* About this task:
Copy all of the data that follows without altering a word.

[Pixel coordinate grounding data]
============================================================

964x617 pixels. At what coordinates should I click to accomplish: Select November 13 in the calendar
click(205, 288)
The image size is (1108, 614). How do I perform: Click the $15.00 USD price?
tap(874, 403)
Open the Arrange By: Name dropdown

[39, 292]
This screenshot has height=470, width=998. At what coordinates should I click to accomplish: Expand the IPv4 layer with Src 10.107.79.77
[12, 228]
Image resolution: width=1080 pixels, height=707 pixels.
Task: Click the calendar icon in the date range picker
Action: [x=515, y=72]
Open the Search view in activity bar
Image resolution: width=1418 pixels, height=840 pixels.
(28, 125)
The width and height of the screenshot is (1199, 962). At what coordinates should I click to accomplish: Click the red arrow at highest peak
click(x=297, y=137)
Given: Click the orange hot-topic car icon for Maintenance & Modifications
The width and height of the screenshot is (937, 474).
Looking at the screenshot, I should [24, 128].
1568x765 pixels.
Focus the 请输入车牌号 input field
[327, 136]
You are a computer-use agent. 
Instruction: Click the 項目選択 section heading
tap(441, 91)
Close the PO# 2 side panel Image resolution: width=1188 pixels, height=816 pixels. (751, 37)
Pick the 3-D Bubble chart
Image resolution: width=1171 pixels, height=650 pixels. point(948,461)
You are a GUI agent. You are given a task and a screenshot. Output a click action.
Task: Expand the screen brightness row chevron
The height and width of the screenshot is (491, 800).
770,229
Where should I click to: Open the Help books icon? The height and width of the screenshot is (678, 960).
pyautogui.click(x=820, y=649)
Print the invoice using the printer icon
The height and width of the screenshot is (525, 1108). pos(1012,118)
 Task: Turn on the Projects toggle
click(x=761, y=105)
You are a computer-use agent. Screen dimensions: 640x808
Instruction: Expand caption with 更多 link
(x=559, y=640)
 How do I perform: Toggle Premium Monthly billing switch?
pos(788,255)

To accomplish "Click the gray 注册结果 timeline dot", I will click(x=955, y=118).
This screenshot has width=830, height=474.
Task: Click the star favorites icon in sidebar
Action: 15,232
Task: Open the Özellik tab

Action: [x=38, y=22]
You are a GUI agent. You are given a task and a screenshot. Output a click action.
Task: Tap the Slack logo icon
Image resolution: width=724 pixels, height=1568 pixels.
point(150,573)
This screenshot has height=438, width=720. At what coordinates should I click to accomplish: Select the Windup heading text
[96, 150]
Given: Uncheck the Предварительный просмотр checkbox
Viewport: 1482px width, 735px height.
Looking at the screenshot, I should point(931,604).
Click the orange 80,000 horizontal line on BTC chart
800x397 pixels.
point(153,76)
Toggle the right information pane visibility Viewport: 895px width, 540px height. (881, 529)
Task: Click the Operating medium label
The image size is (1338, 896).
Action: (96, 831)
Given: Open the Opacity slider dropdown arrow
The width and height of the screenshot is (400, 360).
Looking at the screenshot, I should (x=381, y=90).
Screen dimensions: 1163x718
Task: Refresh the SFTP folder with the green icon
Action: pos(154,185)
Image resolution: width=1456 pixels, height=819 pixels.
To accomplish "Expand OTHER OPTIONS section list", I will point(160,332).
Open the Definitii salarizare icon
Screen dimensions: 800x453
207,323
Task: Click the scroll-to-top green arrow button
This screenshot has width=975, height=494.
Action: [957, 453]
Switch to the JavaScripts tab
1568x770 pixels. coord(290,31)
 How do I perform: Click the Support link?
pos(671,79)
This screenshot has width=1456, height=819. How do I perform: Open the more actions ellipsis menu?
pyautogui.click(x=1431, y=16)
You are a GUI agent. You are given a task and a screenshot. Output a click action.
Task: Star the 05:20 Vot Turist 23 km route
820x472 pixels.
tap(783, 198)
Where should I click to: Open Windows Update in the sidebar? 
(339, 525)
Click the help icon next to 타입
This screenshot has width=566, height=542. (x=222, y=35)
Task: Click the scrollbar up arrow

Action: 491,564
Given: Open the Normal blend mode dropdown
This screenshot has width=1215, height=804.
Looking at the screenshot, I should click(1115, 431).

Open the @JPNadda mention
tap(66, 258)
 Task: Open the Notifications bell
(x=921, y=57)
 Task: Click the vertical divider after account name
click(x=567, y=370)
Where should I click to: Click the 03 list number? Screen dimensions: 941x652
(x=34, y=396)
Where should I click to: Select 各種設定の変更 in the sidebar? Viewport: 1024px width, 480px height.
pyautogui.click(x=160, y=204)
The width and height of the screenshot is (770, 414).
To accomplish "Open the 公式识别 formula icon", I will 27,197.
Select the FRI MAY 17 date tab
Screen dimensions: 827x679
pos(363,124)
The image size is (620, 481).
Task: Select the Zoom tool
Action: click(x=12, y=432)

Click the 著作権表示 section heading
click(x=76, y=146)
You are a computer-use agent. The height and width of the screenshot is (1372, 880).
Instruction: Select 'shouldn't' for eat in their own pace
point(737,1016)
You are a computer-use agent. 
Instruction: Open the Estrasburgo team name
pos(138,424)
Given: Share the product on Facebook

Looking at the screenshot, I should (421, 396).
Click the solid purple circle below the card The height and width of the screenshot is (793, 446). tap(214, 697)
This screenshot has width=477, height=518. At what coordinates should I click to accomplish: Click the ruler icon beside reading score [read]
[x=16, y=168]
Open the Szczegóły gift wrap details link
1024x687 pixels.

============================================================

* Response to the exercise:
964x617 pixels. At what coordinates should I click to accomplish: Select November 13 in the calendar
click(205, 288)
The image size is (1108, 614). How do I perform: Click the $15.00 USD price?
tap(874, 403)
Open the Arrange By: Name dropdown

[39, 292]
This screenshot has height=470, width=998. At what coordinates should I click to accomplish: Expand the IPv4 layer with Src 10.107.79.77
[12, 228]
Image resolution: width=1080 pixels, height=707 pixels.
Task: Click the calendar icon in the date range picker
Action: [x=515, y=72]
Open the Search view in activity bar
Image resolution: width=1418 pixels, height=840 pixels.
(28, 125)
The width and height of the screenshot is (1199, 962). At what coordinates should I click to accomplish: Click the red arrow at highest peak
click(x=297, y=137)
Given: Click the orange hot-topic car icon for Maintenance & Modifications
The width and height of the screenshot is (937, 474).
Looking at the screenshot, I should [24, 128].
1568x765 pixels.
Focus the 请输入车牌号 input field
[327, 136]
You are a computer-use agent. 
Instruction: Click the 項目選択 section heading
tap(441, 91)
Close the PO# 2 side panel Image resolution: width=1188 pixels, height=816 pixels. (751, 37)
Pick the 3-D Bubble chart
Image resolution: width=1171 pixels, height=650 pixels. point(948,461)
You are a GUI agent. You are given a task and a screenshot. Output a click action.
Task: Expand the screen brightness row chevron
The height and width of the screenshot is (491, 800).
770,229
Where should I click to: Open the Help books icon? The height and width of the screenshot is (678, 960).
pyautogui.click(x=820, y=649)
Print the invoice using the printer icon
The height and width of the screenshot is (525, 1108). pos(1012,118)
 Task: Turn on the Projects toggle
click(x=761, y=105)
You are a computer-use agent. Screen dimensions: 640x808
Instruction: Expand caption with 更多 link
(x=559, y=640)
 How do I perform: Toggle Premium Monthly billing switch?
pos(788,255)

To accomplish "Click the gray 注册结果 timeline dot", I will click(x=955, y=118).
This screenshot has width=830, height=474.
Task: Click the star favorites icon in sidebar
Action: 15,232
Task: Open the Özellik tab

Action: [x=38, y=22]
You are a GUI agent. You are given a task and a screenshot. Output a click action.
Task: Tap the Slack logo icon
Image resolution: width=724 pixels, height=1568 pixels.
point(150,573)
This screenshot has height=438, width=720. At what coordinates should I click to accomplish: Select the Windup heading text
[96, 150]
Given: Uncheck the Предварительный просмотр checkbox
Viewport: 1482px width, 735px height.
Looking at the screenshot, I should point(931,604).
Click the orange 80,000 horizontal line on BTC chart
800x397 pixels.
point(153,76)
Toggle the right information pane visibility Viewport: 895px width, 540px height. (881, 529)
Task: Click the Operating medium label
The image size is (1338, 896).
Action: (96, 831)
Given: Open the Opacity slider dropdown arrow
The width and height of the screenshot is (400, 360).
Looking at the screenshot, I should (x=381, y=90).
Screen dimensions: 1163x718
Task: Refresh the SFTP folder with the green icon
Action: pos(154,185)
Image resolution: width=1456 pixels, height=819 pixels.
To accomplish "Expand OTHER OPTIONS section list", I will point(160,332).
Open the Definitii salarizare icon
Screen dimensions: 800x453
207,323
Task: Click the scroll-to-top green arrow button
This screenshot has width=975, height=494.
Action: [957, 453]
Switch to the JavaScripts tab
1568x770 pixels. coord(290,31)
 How do I perform: Click the Support link?
pos(671,79)
This screenshot has width=1456, height=819. How do I perform: Open the more actions ellipsis menu?
pyautogui.click(x=1431, y=16)
You are a GUI agent. You are given a task and a screenshot. Output a click action.
Task: Star the 05:20 Vot Turist 23 km route
820x472 pixels.
tap(783, 198)
Where should I click to: Open Windows Update in the sidebar? 
(339, 525)
Click the help icon next to 타입
This screenshot has width=566, height=542. (x=222, y=35)
Task: Click the scrollbar up arrow

Action: 491,564
Given: Open the Normal blend mode dropdown
This screenshot has width=1215, height=804.
Looking at the screenshot, I should click(1115, 431).

Open the @JPNadda mention
tap(66, 258)
 Task: Open the Notifications bell
(x=921, y=57)
 Task: Click the vertical divider after account name
click(x=567, y=370)
Where should I click to: Click the 03 list number? Screen dimensions: 941x652
(x=34, y=396)
Where should I click to: Select 各種設定の変更 in the sidebar? Viewport: 1024px width, 480px height.
pyautogui.click(x=160, y=204)
The width and height of the screenshot is (770, 414).
To accomplish "Open the 公式识别 formula icon", I will 27,197.
Select the FRI MAY 17 date tab
Screen dimensions: 827x679
pos(363,124)
The image size is (620, 481).
Task: Select the Zoom tool
Action: click(x=12, y=432)

Click the 著作権表示 section heading
click(x=76, y=146)
You are a computer-use agent. The height and width of the screenshot is (1372, 880).
Instruction: Select 'shouldn't' for eat in their own pace
point(737,1016)
You are a computer-use agent. 
Instruction: Open the Estrasburgo team name
pos(138,424)
Given: Share the product on Facebook

Looking at the screenshot, I should (421, 396).
Click the solid purple circle below the card The height and width of the screenshot is (793, 446). tap(214, 697)
This screenshot has width=477, height=518. At what coordinates should I click to accomplish: Click the ruler icon beside reading score [read]
[x=16, y=168]
Open the Szczegóły gift wrap details link
1024x687 pixels.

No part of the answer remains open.